Sabine Banovic
Swarm
Opening reception September 3rd, 2010, 6:00 – 9:00 p.m.
September 4th – October 9th, 2010
Sabine Banovic "Swarm"
“I draw the thing which makes a musician contort his face while playing music.[…] the emotional content of the line, the relationships which are developed and then dissolved in the interplay between these impressions; all of this reflects a form of contemplation […]”
As a student who attended the master classes of the Japanese artist Leiko Ikemura, Sabine Banovic’s work is reminiscent of the brush painting of the Far East in which lines and the sequence of brush strokes are crucial in the development of the visual space.
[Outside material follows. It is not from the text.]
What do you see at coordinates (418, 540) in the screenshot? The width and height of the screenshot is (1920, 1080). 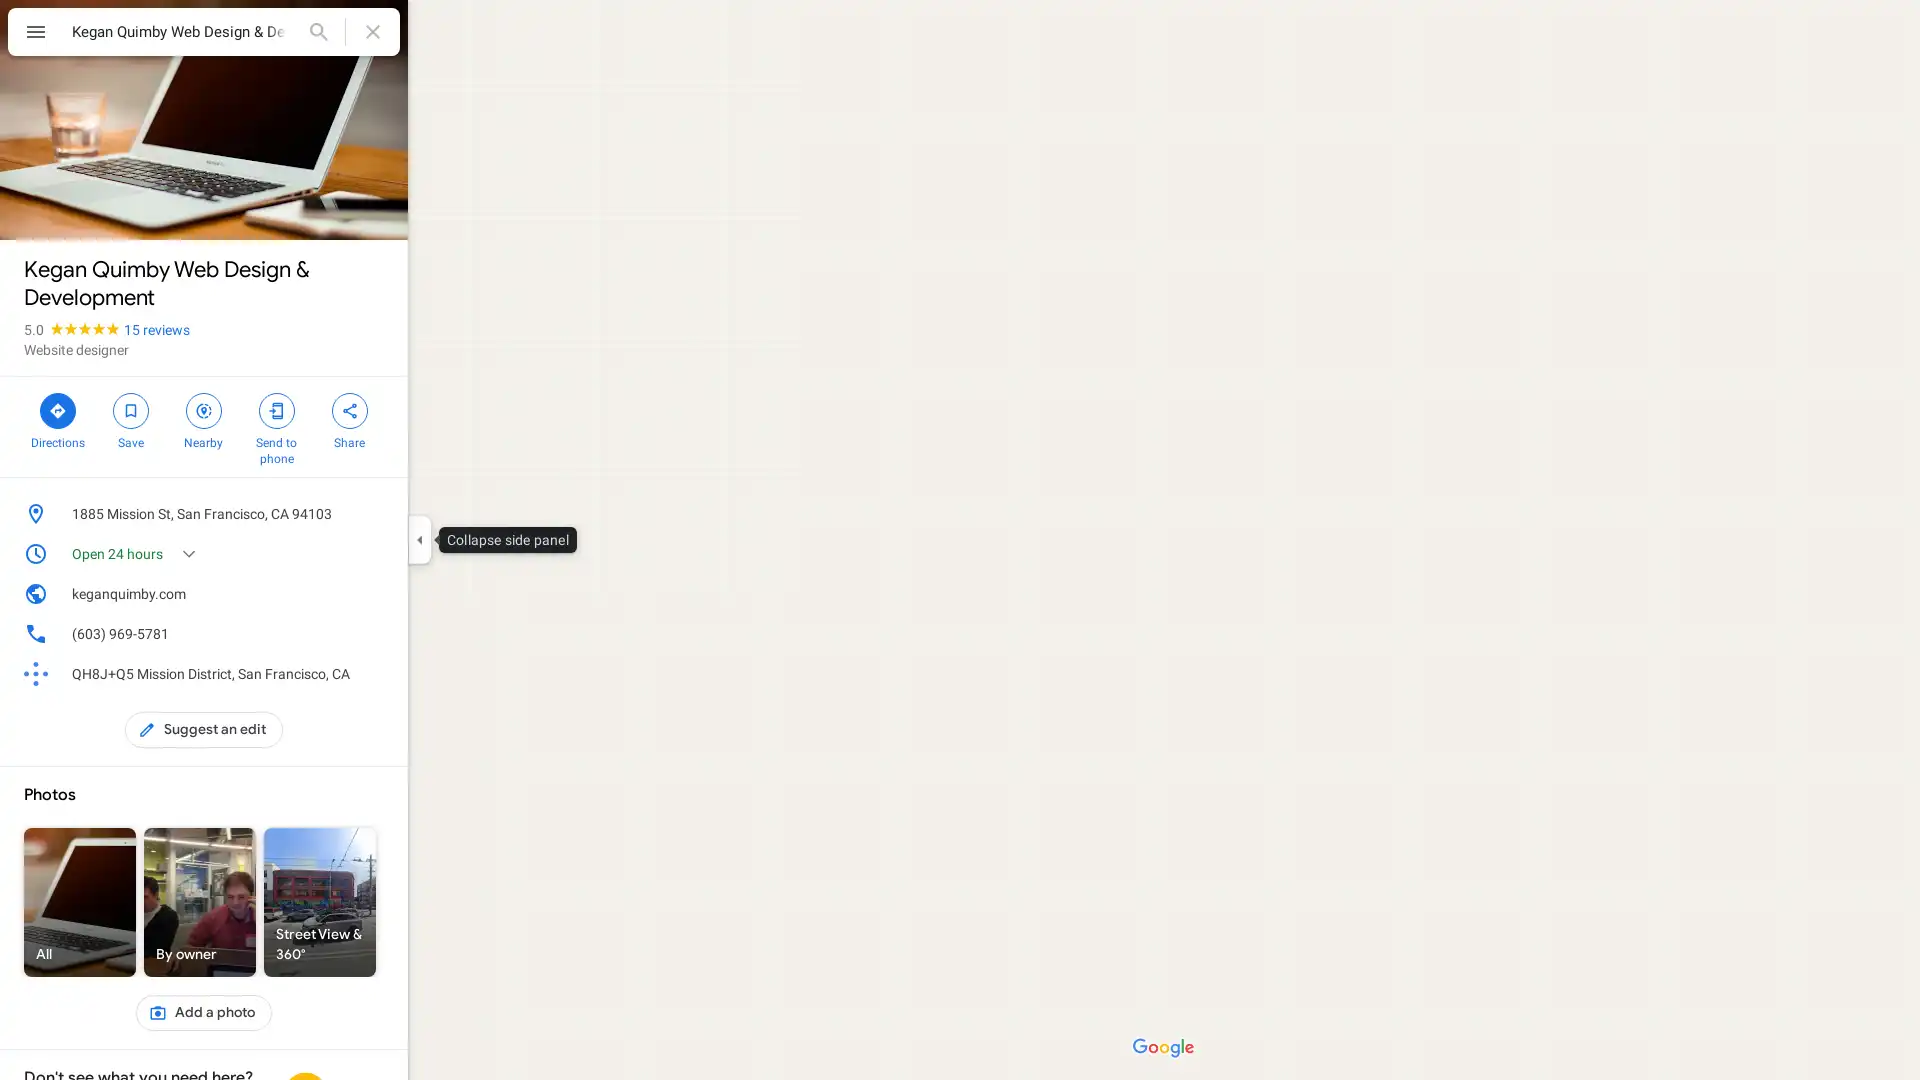 I see `Collapse side panel` at bounding box center [418, 540].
The filigree lines, tracery, nodules and spots which form and at the same time dissolve the bodies and landscapes in Banovic’s work take us, as we become immersed in her large scale drawings, into mystical parallel worlds and forms of thought.The dimensions dance between proximity and distance. Established associations and the emotions which go with them become mingled, are developed further and leave the viewer searching for visual reference points.
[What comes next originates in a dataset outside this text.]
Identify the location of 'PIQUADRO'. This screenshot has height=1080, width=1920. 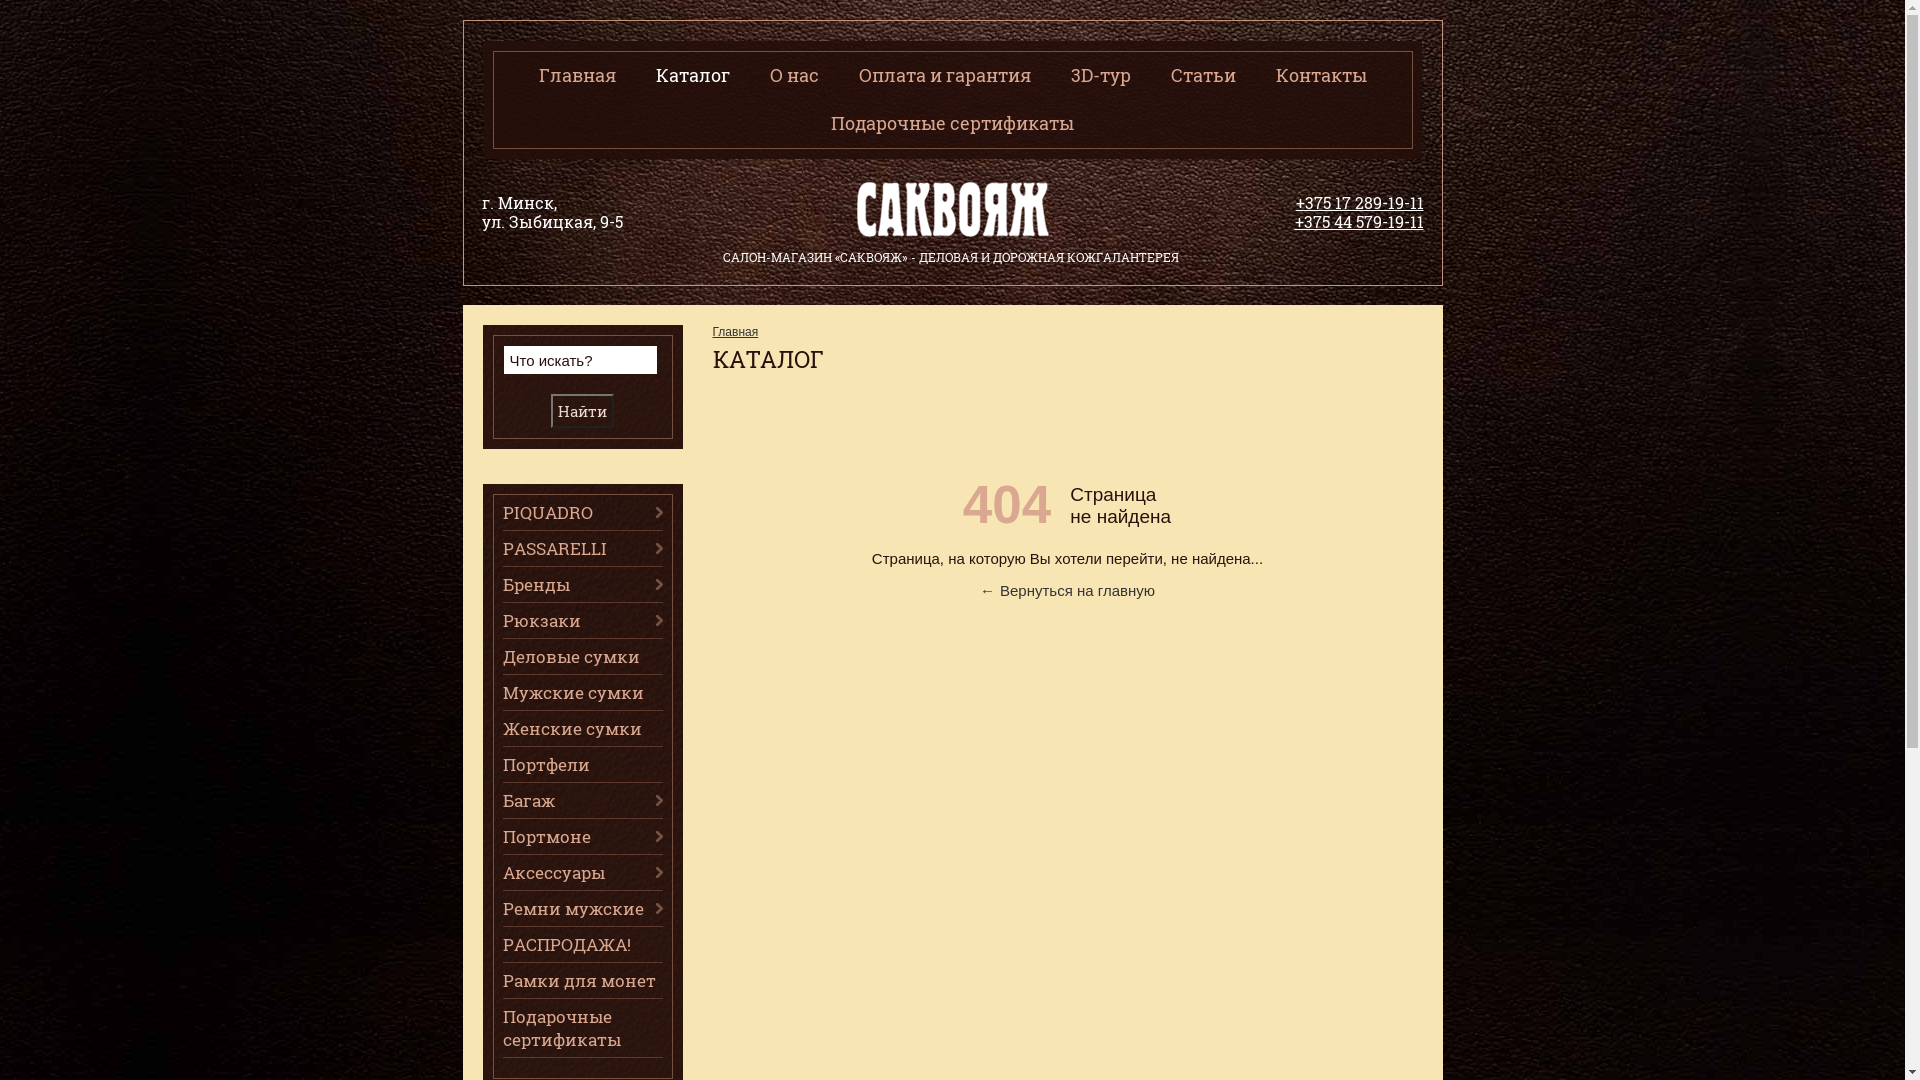
(580, 511).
But it is especially the absence of defined contours and the alterna-ting contrasts between black and white which serve to dissolve the flat structures and spaces in her pictures so they always promote a mood of contemplation in the observer. There is a conscious alternation between emptiness and fullness in the portrayal of the opposites of abstraction and the clearly recognisable. The eye remains fixed on the individual islands of meaning as visual anchors, is submerged into numerous microcosms and finally becomes lost in the diffuse mist of the lines.